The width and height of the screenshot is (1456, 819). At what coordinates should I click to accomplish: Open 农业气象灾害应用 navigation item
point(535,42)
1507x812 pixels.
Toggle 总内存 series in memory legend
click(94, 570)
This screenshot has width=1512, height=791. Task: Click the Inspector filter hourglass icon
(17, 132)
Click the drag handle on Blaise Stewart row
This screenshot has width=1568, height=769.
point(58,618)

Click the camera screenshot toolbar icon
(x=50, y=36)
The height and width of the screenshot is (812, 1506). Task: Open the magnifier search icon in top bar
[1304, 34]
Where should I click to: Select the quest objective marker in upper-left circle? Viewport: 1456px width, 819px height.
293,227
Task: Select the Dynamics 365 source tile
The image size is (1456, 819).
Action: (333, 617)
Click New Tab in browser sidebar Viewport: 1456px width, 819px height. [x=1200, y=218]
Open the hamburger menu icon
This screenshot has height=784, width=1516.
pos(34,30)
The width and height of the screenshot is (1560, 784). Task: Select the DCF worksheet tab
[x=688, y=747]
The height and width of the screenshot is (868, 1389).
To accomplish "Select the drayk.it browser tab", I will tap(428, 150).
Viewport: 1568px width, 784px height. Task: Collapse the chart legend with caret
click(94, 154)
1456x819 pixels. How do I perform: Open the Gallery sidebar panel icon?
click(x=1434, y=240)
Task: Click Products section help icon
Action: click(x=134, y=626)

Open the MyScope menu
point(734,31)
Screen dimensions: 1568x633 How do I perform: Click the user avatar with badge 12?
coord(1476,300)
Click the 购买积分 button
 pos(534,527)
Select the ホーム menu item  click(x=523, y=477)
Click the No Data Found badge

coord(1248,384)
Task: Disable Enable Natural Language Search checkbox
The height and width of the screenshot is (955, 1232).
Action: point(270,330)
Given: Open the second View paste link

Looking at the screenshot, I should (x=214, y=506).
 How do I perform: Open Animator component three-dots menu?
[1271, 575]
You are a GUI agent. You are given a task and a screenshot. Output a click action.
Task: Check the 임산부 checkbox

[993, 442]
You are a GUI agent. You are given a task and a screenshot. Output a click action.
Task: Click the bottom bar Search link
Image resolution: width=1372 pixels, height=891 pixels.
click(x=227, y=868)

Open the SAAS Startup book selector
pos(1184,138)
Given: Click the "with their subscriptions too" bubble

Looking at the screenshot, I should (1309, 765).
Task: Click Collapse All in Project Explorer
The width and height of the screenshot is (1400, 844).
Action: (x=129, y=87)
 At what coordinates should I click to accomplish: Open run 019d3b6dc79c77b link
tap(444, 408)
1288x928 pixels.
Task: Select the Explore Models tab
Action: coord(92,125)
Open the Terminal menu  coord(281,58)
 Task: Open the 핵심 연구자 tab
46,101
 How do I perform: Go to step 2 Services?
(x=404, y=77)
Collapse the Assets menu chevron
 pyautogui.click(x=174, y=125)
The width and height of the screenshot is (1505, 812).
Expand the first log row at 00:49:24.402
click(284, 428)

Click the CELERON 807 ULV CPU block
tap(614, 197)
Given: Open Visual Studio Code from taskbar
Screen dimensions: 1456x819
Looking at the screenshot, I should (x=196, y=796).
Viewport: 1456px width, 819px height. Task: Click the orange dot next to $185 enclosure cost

• • • • • • •

**Problem to solve**. Could you copy exactly the line containing "Task: Open the 핵심 연구자 tab" and each line after it through the end of the records, and nothing else?

**Answer to the exercise**.
 Task: Open the 핵심 연구자 tab
46,101
 How do I perform: Go to step 2 Services?
(x=404, y=77)
Collapse the Assets menu chevron
 pyautogui.click(x=174, y=125)
The width and height of the screenshot is (1505, 812).
Expand the first log row at 00:49:24.402
click(284, 428)

Click the CELERON 807 ULV CPU block
tap(614, 197)
Given: Open Visual Studio Code from taskbar
Screen dimensions: 1456x819
Looking at the screenshot, I should (x=196, y=796).
Viewport: 1456px width, 819px height. Task: Click the orange dot next to $185 enclosure cost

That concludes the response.